**Exercise**
Give a verbatim quotation of every record.
=== Begin Enclosure ===
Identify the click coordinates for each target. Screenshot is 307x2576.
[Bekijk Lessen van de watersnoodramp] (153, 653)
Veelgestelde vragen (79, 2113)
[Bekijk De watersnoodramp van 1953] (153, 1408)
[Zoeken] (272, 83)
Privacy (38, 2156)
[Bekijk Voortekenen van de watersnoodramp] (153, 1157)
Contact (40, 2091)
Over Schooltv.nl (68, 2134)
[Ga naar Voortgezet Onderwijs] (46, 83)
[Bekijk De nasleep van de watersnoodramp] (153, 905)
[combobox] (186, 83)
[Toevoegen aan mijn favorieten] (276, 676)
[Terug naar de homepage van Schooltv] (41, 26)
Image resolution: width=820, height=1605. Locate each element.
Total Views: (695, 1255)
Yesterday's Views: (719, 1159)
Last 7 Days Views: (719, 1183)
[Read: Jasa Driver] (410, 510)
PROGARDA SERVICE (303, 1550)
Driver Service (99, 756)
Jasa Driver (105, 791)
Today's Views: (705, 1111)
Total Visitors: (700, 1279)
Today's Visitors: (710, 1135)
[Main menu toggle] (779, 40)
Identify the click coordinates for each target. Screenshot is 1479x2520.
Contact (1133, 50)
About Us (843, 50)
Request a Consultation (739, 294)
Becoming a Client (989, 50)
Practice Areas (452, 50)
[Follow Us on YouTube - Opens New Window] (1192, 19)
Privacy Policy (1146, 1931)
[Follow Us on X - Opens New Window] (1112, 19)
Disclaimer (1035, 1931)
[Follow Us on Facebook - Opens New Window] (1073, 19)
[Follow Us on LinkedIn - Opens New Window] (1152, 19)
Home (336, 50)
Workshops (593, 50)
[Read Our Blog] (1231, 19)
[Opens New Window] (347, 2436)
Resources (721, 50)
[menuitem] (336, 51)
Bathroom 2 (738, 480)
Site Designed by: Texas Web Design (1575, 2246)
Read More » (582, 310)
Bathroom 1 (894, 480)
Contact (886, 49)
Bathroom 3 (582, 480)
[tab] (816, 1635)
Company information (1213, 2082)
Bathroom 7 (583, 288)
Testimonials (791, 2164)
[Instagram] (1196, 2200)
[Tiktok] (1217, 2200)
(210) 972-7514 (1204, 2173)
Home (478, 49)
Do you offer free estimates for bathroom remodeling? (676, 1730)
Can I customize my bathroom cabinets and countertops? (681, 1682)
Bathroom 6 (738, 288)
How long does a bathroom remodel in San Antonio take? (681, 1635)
=== End Enclosure ===
**Output of the exercise**
Identify the click coordinates for each target. Screenshot is 307x2576.
[Bekijk Lessen van de watersnoodramp] (153, 653)
Veelgestelde vragen (79, 2113)
[Bekijk De watersnoodramp van 1953] (153, 1408)
[Zoeken] (272, 83)
Privacy (38, 2156)
[Bekijk Voortekenen van de watersnoodramp] (153, 1157)
Contact (40, 2091)
Over Schooltv.nl (68, 2134)
[Ga naar Voortgezet Onderwijs] (46, 83)
[Bekijk De nasleep van de watersnoodramp] (153, 905)
[combobox] (186, 83)
[Toevoegen aan mijn favorieten] (276, 676)
[Terug naar de homepage van Schooltv] (41, 26)
Image resolution: width=820, height=1605. Locate each element.
Total Views: (695, 1255)
Yesterday's Views: (719, 1159)
Last 7 Days Views: (719, 1183)
[Read: Jasa Driver] (410, 510)
PROGARDA SERVICE (303, 1550)
Driver Service (99, 756)
Jasa Driver (105, 791)
Today's Views: (705, 1111)
Total Visitors: (700, 1279)
Today's Visitors: (710, 1135)
[Main menu toggle] (779, 40)
Identify the click coordinates for each target. Screenshot is 1479x2520.
Contact (1133, 50)
About Us (843, 50)
Request a Consultation (739, 294)
Becoming a Client (989, 50)
Practice Areas (452, 50)
[Follow Us on YouTube - Opens New Window] (1192, 19)
Privacy Policy (1146, 1931)
[Follow Us on X - Opens New Window] (1112, 19)
Disclaimer (1035, 1931)
[Follow Us on Facebook - Opens New Window] (1073, 19)
[Follow Us on LinkedIn - Opens New Window] (1152, 19)
Home (336, 50)
Workshops (593, 50)
[Read Our Blog] (1231, 19)
[Opens New Window] (347, 2436)
Resources (721, 50)
[menuitem] (336, 51)
Bathroom 2 (738, 480)
Site Designed by: Texas Web Design (1575, 2246)
Read More » (582, 310)
Bathroom 1 (894, 480)
Contact (886, 49)
Bathroom 3 (582, 480)
[tab] (816, 1635)
Company information (1213, 2082)
Bathroom 7 (583, 288)
Testimonials (791, 2164)
[Instagram] (1196, 2200)
[Tiktok] (1217, 2200)
(210) 972-7514 (1204, 2173)
Home (478, 49)
Do you offer free estimates for bathroom remodeling? (676, 1730)
Can I customize my bathroom cabinets and countertops? (681, 1682)
Bathroom 6 (738, 288)
How long does a bathroom remodel in San Antonio take? (681, 1635)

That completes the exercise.